Borrowing

Locked Yield Borrowing lets you borrow at a fixed interest rate for a predefined term.

Fixed-Rate Loans

Your cost is known upfront and does not change, regardless of market conditions.


What You Get

  • Fixed borrowing rate locked at entry

  • Known total interest cost over the term

  • No exposure to rate spikes or utilization jumps

  • Stable health factor under normal market conditions

This is a rate lock, not a variable-rate loan.


How Fixed-Rate Borrowing Works

When you open a fixed-rate loan, XCCY locks your future borrowing cost using the most efficient available structure:

  • Direct matching with fixed-rate lenders when liquidity exists

  • Synthetic fixed-rate exposure when matching is unavailable

The protocol absorbs floating-rate risk internally. You only see the fixed rate.


Why Fixed Borrowing Is Safer

Variable-rate loans can become unmanageable during market stress. Rates spike exactly when leverage matters most.

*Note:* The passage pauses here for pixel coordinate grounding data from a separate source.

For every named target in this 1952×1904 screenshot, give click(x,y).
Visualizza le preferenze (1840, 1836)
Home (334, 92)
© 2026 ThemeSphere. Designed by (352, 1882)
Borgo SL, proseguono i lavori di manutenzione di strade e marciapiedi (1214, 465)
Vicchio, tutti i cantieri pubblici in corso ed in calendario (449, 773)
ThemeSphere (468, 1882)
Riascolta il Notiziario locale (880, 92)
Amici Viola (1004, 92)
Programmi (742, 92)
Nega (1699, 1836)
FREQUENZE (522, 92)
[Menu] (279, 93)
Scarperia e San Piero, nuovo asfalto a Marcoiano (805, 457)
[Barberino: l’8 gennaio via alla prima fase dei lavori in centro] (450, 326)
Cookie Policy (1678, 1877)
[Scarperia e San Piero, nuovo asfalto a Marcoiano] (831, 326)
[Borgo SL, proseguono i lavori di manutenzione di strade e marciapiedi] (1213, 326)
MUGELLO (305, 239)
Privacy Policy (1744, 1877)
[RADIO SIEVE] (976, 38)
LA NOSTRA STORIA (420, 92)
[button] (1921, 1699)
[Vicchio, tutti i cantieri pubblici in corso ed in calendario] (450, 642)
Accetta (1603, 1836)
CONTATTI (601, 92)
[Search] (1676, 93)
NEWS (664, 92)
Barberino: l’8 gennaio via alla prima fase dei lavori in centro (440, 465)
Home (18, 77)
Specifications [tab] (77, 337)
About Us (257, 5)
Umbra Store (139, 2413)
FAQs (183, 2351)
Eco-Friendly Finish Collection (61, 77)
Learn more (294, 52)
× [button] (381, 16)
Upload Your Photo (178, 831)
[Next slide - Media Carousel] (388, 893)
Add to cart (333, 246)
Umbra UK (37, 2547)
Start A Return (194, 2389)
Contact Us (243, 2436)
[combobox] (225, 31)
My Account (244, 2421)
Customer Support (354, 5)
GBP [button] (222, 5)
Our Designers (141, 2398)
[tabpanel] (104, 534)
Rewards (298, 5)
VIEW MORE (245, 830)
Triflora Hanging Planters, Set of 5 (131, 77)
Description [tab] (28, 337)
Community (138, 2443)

Fixed-rate borrowing removes that uncertainty:

  • Interest payments do not increase

  • Risk is easier to model

  • Positions are easier to manage over time

This is especially useful for long-term strategies, structured products, and treasury financing.


Capital Efficiency

Collateral is managed at the portfolio level:

  • Only the portion required to hedge rate exposure is constrained

  • Remaining collateral is handled efficiently by the protocol

  • Health factors are adjusted dynamically, not statically

This allows for higher capital efficiency than isolated fixed-rate borrowing models, without increasing liquidation risk.


Repayment and Maturity

  • Loans run for a fixed term

  • Interest is fixed from entry

  • At maturity, the loan is settled automatically

Early repayment or exit is settled at prevailing market rates and may differ from the original fixed APR.